Tenéis al frente la Estrella que buscan los via­jeros en la oscuridad de la noche y por el proceloso demento, la Estrella Polar, punió fijo en la órbita movible que nos cubre. Se halla en esta Cámara para simbolizar esa Verdad, fanal de nuestra Razón, a cuya refulgencia se disipa el error, y del que no debe­mos nunca separarnos porque nos da su nombre. ¡Ameth! ¡Seguir intrépidos ese faro, y no sólo sabréis construir y dirigir la nave de la Asociación en el pié­lago tempestuoso en que la lanzó el Altísimo, sino también aparejarla para que resista las tormentas y huracanes!

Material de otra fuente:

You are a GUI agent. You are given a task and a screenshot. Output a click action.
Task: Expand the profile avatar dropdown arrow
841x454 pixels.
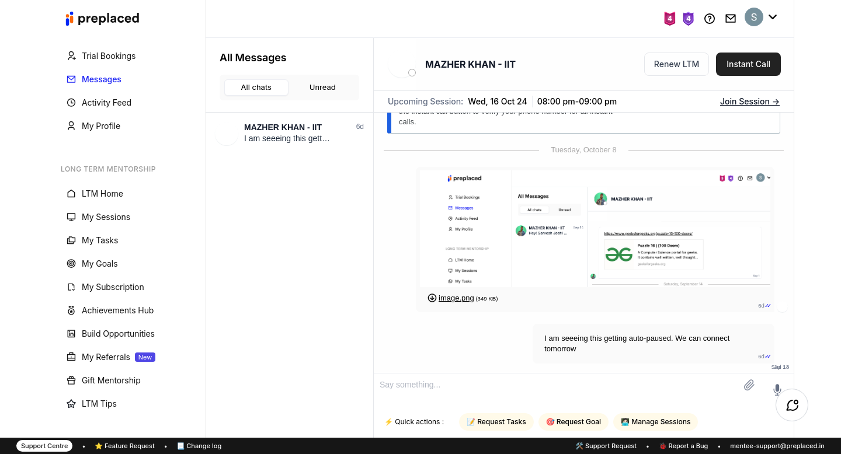pyautogui.click(x=773, y=17)
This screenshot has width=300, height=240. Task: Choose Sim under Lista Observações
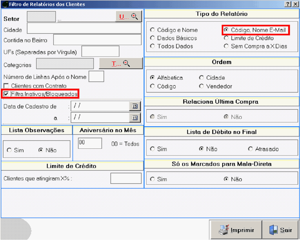tap(9, 150)
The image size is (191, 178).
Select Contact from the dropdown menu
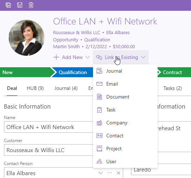pos(125,136)
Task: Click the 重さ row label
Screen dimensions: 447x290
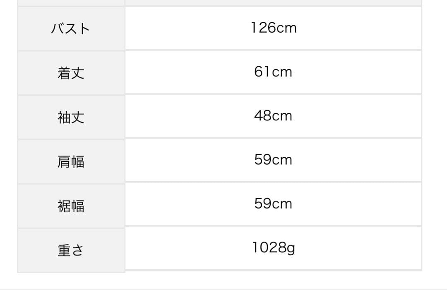Action: 71,250
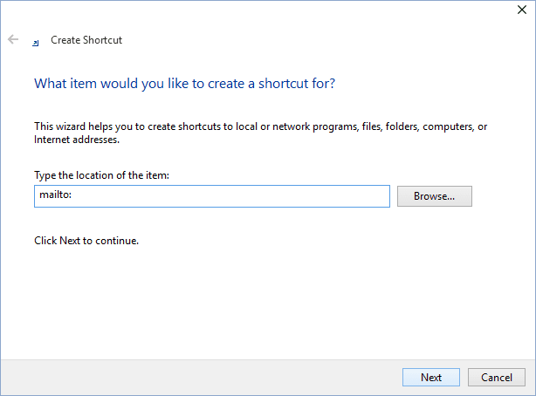Click the blank white area below the instructions
This screenshot has height=396, width=536.
pyautogui.click(x=268, y=301)
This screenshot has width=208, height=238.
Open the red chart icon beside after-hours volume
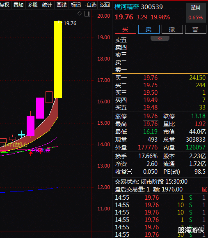click(x=205, y=189)
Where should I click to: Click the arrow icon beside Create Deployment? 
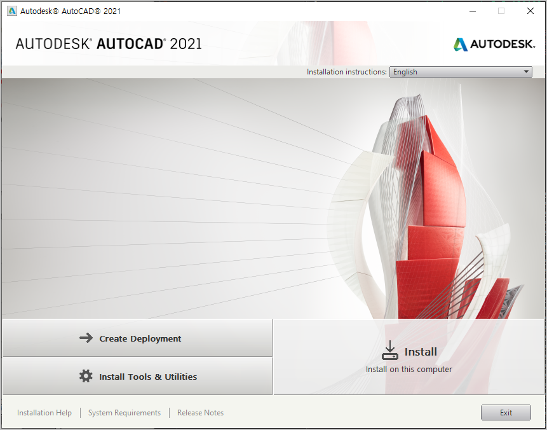pyautogui.click(x=86, y=338)
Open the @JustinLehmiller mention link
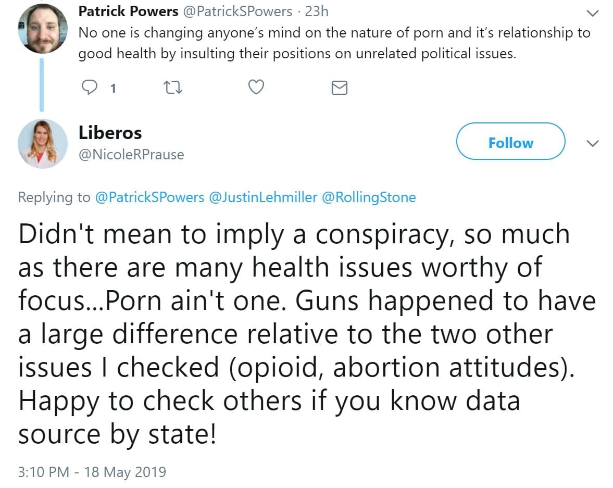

Para nosotros es signo puramente moral. Sí, her­manos míos ese astro, tipo de los soles sin cuenta que circulan en el espacio, inconmensurable de los cielos, esa estrella con las siete inferiores, es el símbolo principal de este grado. De él lo tomó Basilides para for­mar la primera octava u Ogdoada Gnóstica de la Filo­sofía oriental, según la cual todo lo Inteligente, lo

Sensible y lo Material se derivan de la sucesiva emanación de la fuente inagotable de la Deidad representada por la gran Estrella, en tanto que la Mente, la Razón, el Entendimiento, la Sabiduría, el Libre Albedrío, la Virtud y la Conciencia, se figuraban por las siete pequeñas. En esa creación fantástica había 365 emanaciones correspondientes a los días del año, y que se encerraban en la palabra mística Abraxas. Los ocho Cabiros de la Samotracia y los ocho Dioses de Jenócrates tienen el mismo origen, pues todos esos sistemas se han derivado de nuestra Institución o de nuestros símbolos mejor o peor interpretados.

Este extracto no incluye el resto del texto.